The functions g(x) = x² and h(x) = x² represent the same mathematical expression. Here are some statements that can be evaluated for their truthfulness:
- They are both quadratic functions: True. Both functions can be classified as quadratic functions, as they can be expressed in the standard form f(x) = ax² + bx + c, where ‘a’ is not equal to zero. In this case, both g(x) and h(x) have ‘a’ equal to 1, making them quadratic.
- They have the same vertex: True. The vertex of a quadratic function in the form f(x) = ax² + bx + c is found at the point (-b/(2a), f(-b/(2a))). For both g(x) and h(x), which have no linear or constant terms, the vertex is at (0, 0).
- They will have the same graph: True. Since both functions are identical (g(x) = h(x)), their graphs will overlap perfectly, resulting in the same parabola on a coordinate plane.

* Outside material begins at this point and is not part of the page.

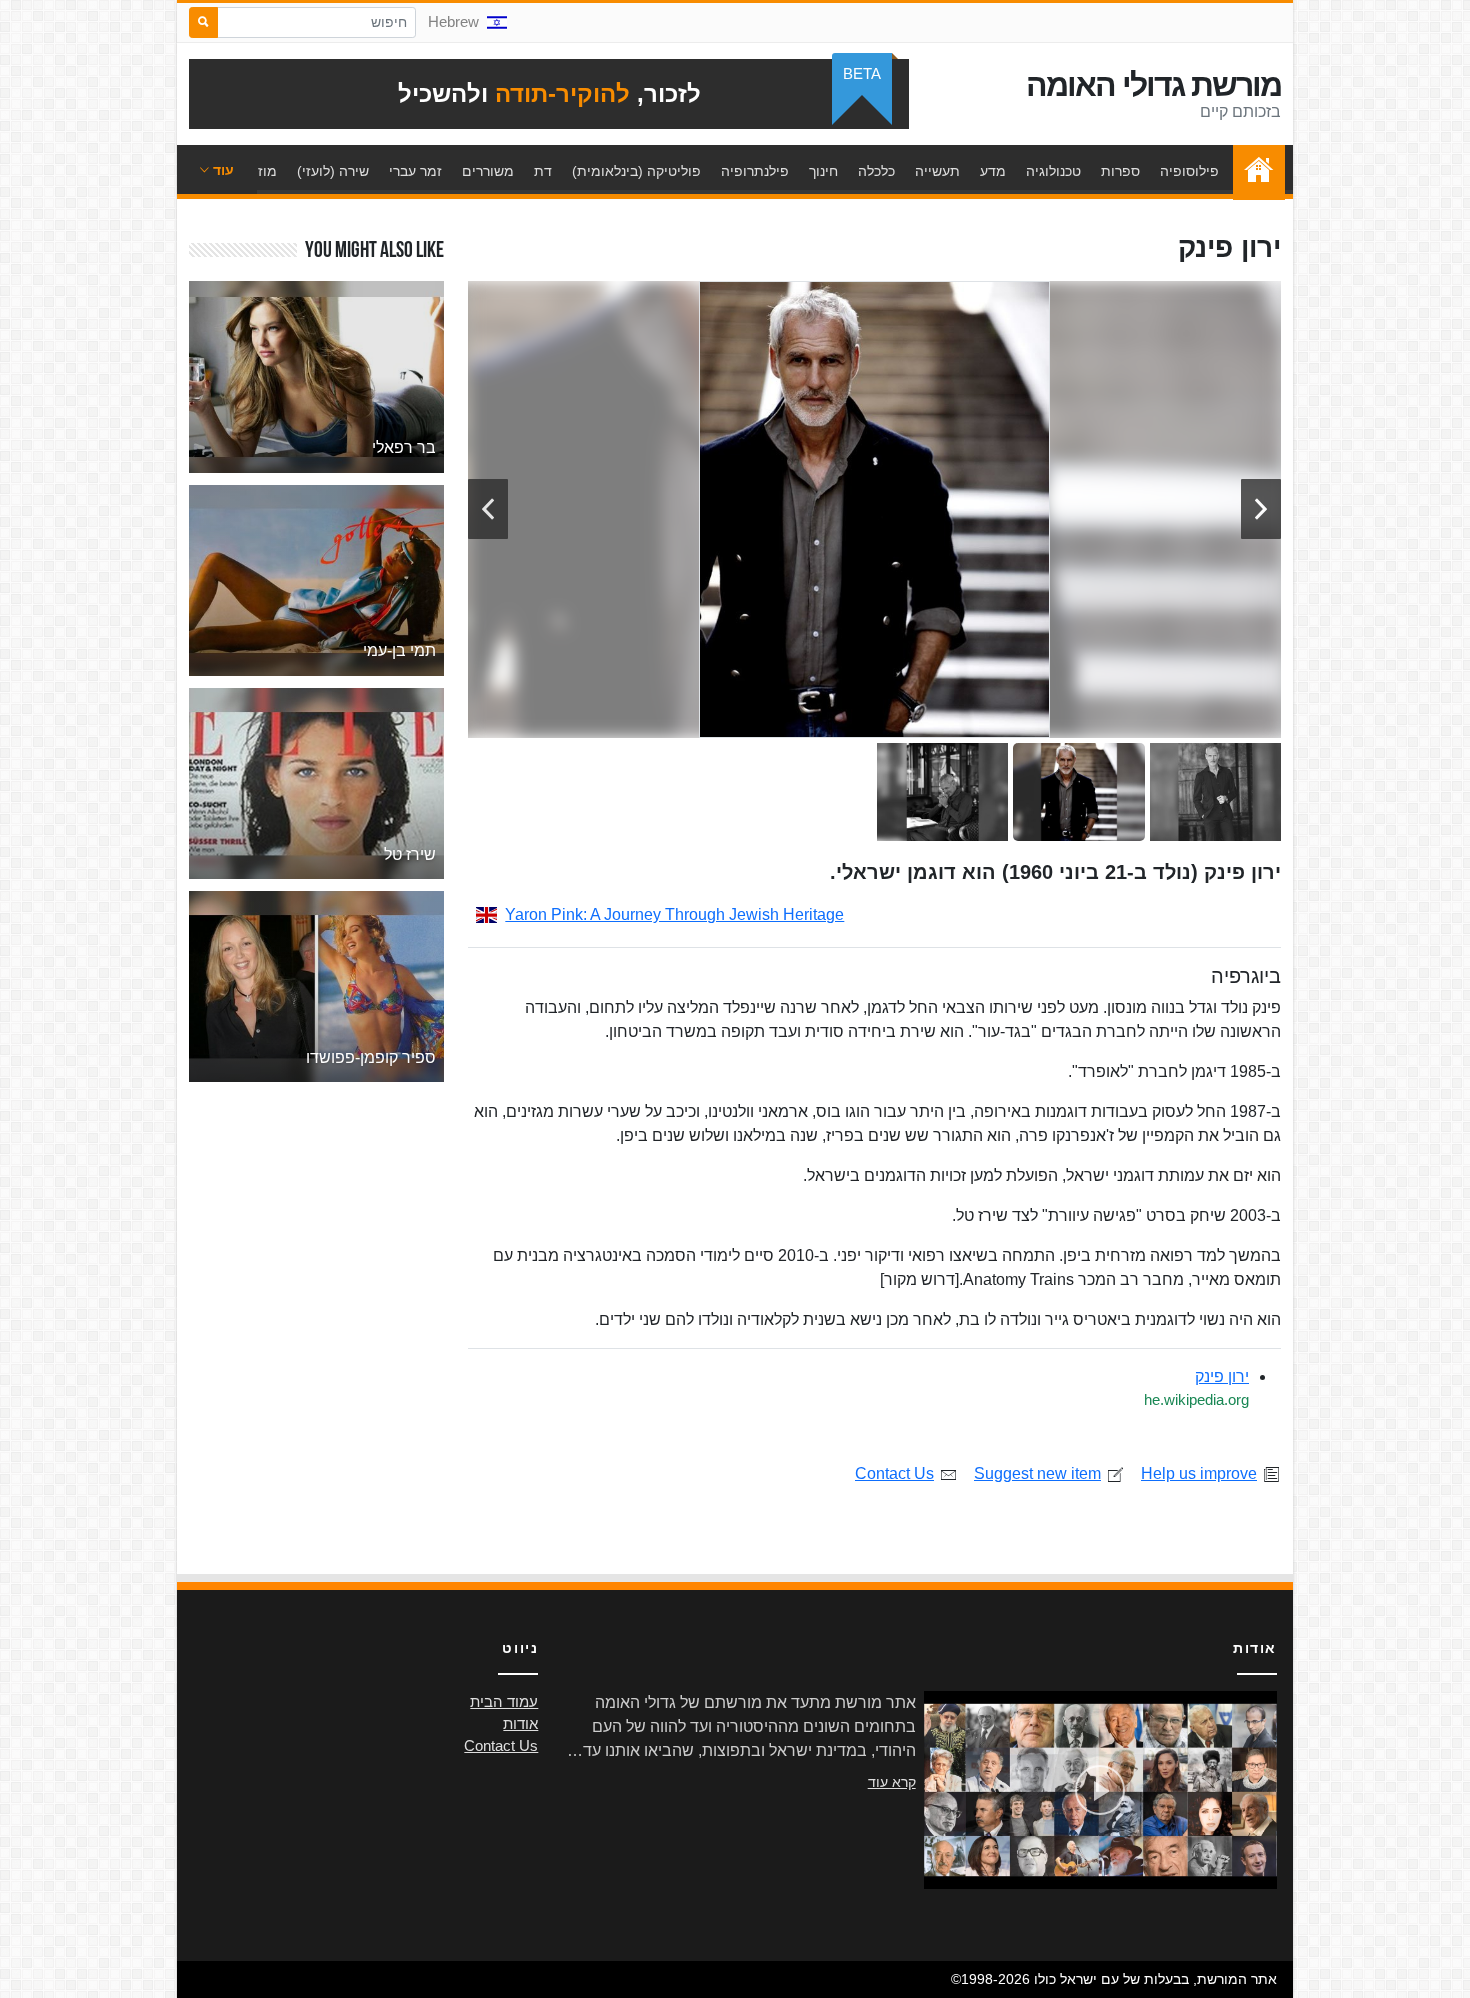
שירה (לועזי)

- They have different ranges: False. The range of both functions is the same, as they both open upwards and the minimum value is 0 (the vertex). The range is [0, ∞).
- They are periodic functions: False. Quadratic functions are not periodic. Periodic functions repeat their values in regular intervals, whereas the values of g(x) and h(x) increase indefinitely as x moves away from the vertex in either direction.
- They intersect the x-axis at the same points: True. The functions intersect the x-axis where the output is zero, occurring at the points x = 0. Hence, both function graphs will touch the x-axis only at this point.
In summary, g(x) = x² and h(x) = x² are identical functions with several true statements regarding their characteristics, including their classification as quadratic functions, identical graphs, and shared properties such as the vertex and intersection points on the x-axis.